Today was a weird day on the public transit scene.
I took off to Centro Mall in Oberhausen (32km north of Düsseldorf) to meet up with Martin and his sisters, who drove in from the opposite direction.

If I time everything right, it should only take me 40 minutes to get to Centro from my place.
It ended up taking me 1.5 hours because something was holding up my first connection. I ended up taking a different route only after waiting out a big chunk of time. Grr.
When I was leaving Centro, I was so pleased that I caught my first 2 connections so effortlessly without planning for it. Like, as soon as I walked onto the platform, the right train pulled in. Score, I was gonna be home soon!
NOT!
It took me 2.5 hours to get home from Oberhausen today!!

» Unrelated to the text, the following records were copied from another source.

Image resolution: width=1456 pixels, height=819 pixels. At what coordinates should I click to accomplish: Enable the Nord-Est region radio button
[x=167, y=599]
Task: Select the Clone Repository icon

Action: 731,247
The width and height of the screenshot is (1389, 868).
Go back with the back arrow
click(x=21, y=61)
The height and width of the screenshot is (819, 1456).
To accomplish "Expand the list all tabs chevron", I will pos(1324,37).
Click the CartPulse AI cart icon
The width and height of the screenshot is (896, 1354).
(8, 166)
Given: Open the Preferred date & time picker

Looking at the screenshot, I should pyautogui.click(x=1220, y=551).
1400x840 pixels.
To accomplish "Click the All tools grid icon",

This was because one of my trains short turned, so me and a million other people had to take another train.
Then that one short turned too – one stop before Düsseldorf main station (everyone’s destination).
Now, it wasn’t so bad for me as I’m just a single girl traveling for fun. But there were lots of people who were under serious stress because of this.
They probably had to catch specific trains and planes, and didn’t have time to keep switching and waiting for the next connection whilst battling crowds and luggage.
The fastest, easiest, and cheapest way to the airport and main train station is to take the train. On most days.
Normally, Germans are reserved and calm on public trans (unless they are drunk and cheering about soccer, and even then there is a sense of structure about it!) but this time, I saw panic and mayhem.
People, old and young, were running for dear life and going up or down on escalators that ran in the opposite direction.
I’ve never seen Germans act so crazy before! I swear, people were feeding off of others’ frenzied energy. It wasn’t total chaos but the most chaotic I’ve ever seen it here.
Of course I kept my cool through all of it!